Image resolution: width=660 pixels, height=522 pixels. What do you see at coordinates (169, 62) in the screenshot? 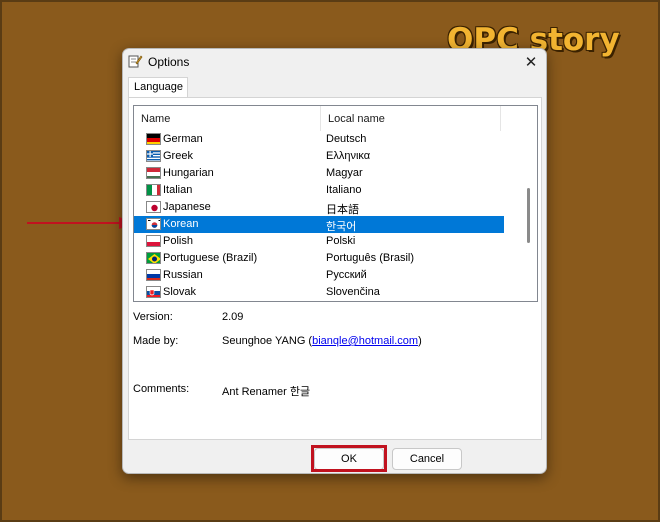
I see `window-title: Options` at bounding box center [169, 62].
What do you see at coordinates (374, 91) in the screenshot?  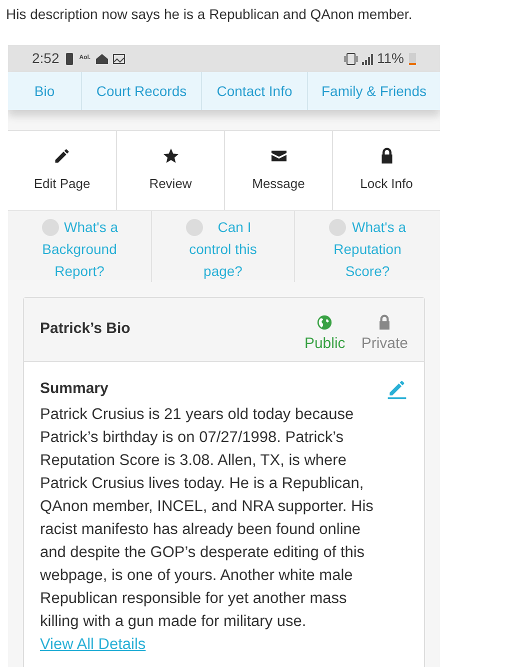 I see `tab: Family & Friends` at bounding box center [374, 91].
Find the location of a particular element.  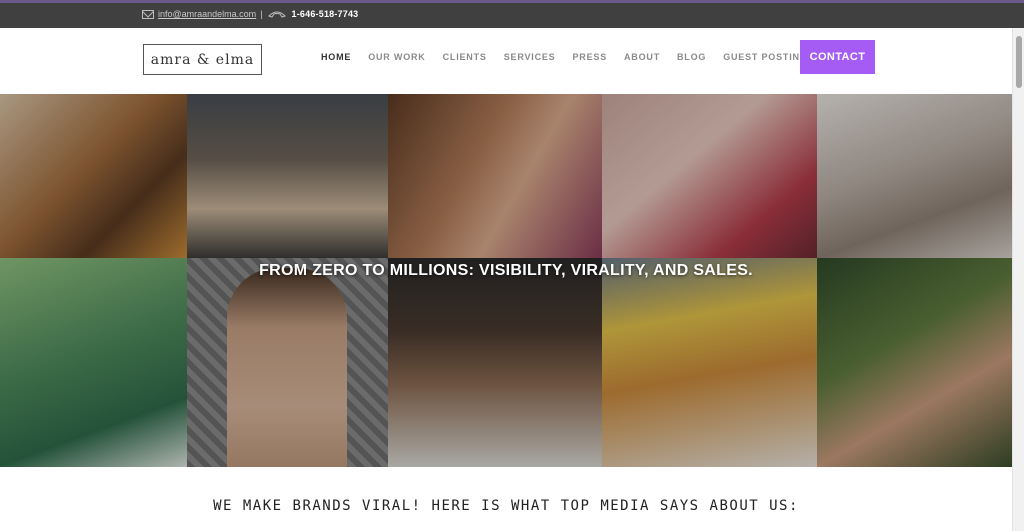

photo-woman-chocolate is located at coordinates (914, 176).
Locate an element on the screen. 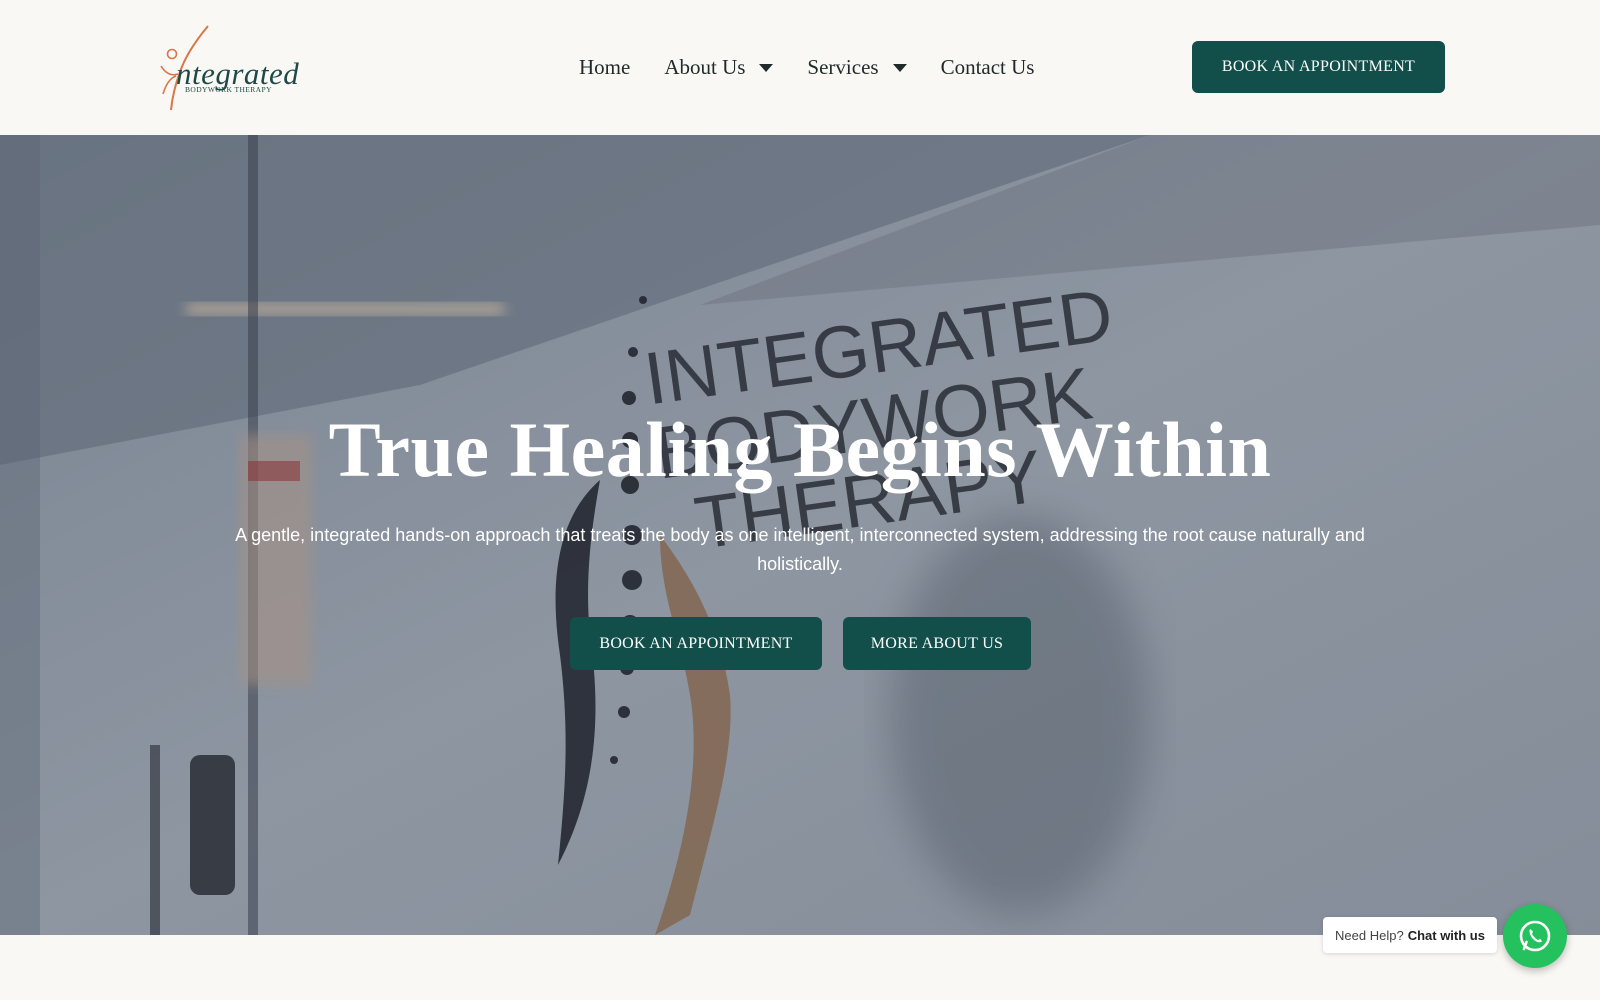  nav-item-label: Services is located at coordinates (843, 66).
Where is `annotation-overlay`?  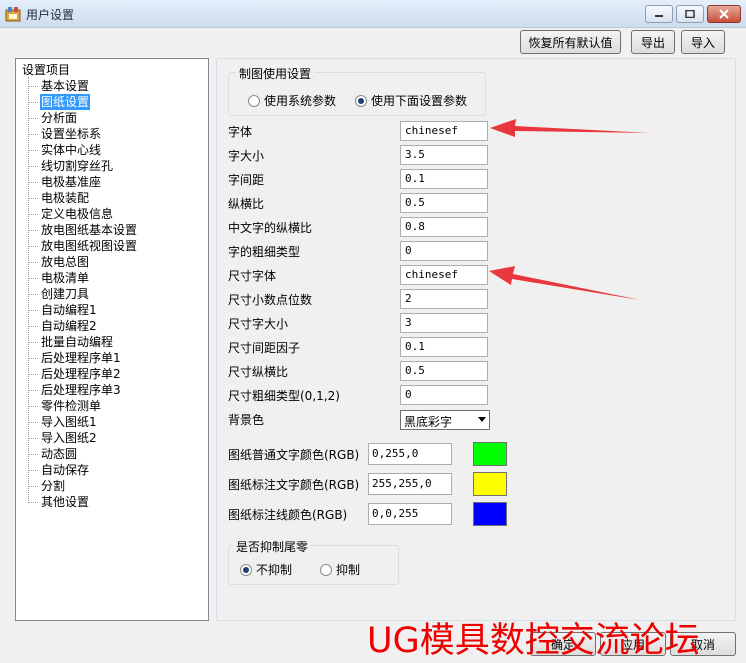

-*-

REQUEST:
Turn the records, from the start through the line containing "center [169, 62].", into a Markdown table with the columns Number and Content. Give each non-blank line its own row, and leave the pictures out.

OUTPUT FOR THIS EXERCISE:
| Number | Content |
|---|---|
| 1 | Image resolution: width=660 pixels, height=522 pixels. What do you see at coordinates (169, 62) in the screenshot?  |
| 2 | I see `window-title: Options` at bounding box center [169, 62]. |